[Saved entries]
━━━

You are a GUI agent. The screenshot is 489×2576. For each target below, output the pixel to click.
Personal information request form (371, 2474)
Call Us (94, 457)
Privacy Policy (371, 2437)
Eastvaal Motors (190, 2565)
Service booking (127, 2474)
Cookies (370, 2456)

━━━

Could the data above be returned exactly as it stands?

## Task solution:
You are a GUI agent. The screenshot is 489×2576. For each target below, output the pixel to click.
Personal information request form (371, 2474)
Call Us (94, 457)
Privacy Policy (371, 2437)
Eastvaal Motors (190, 2565)
Service booking (127, 2474)
Cookies (370, 2456)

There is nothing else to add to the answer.